Copy, please, the line with "Given: Click the" and each line that follows it through the end of the data below, exactly as given and without pictures.

DATA
--- START ---

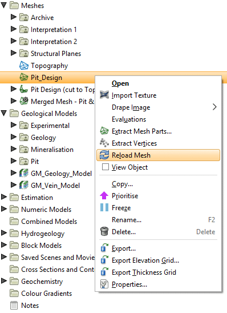Screen dimensions: 227x313
Task: Click the purple Prioritise arrow icon
Action: coord(104,196)
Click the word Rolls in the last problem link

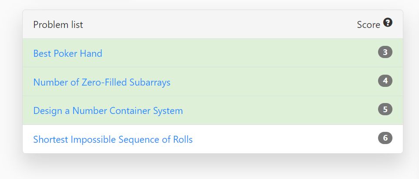[x=183, y=139]
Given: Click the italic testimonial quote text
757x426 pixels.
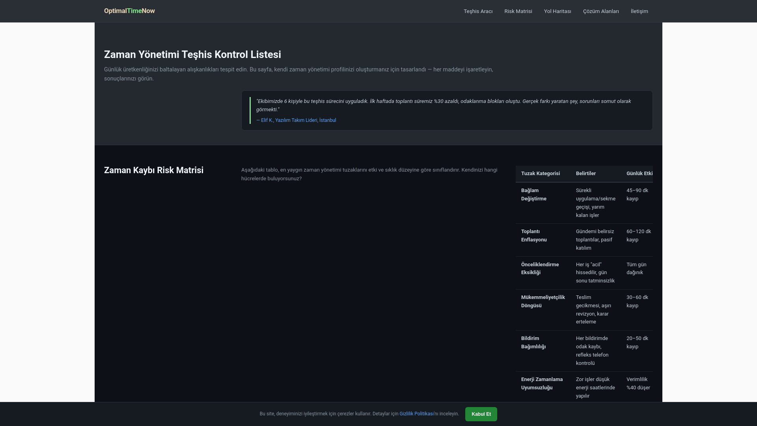Looking at the screenshot, I should (x=443, y=105).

--- END ---

SOLUTION TO THIS TASK
Given: Click the italic testimonial quote text
757x426 pixels.
Looking at the screenshot, I should (x=443, y=105).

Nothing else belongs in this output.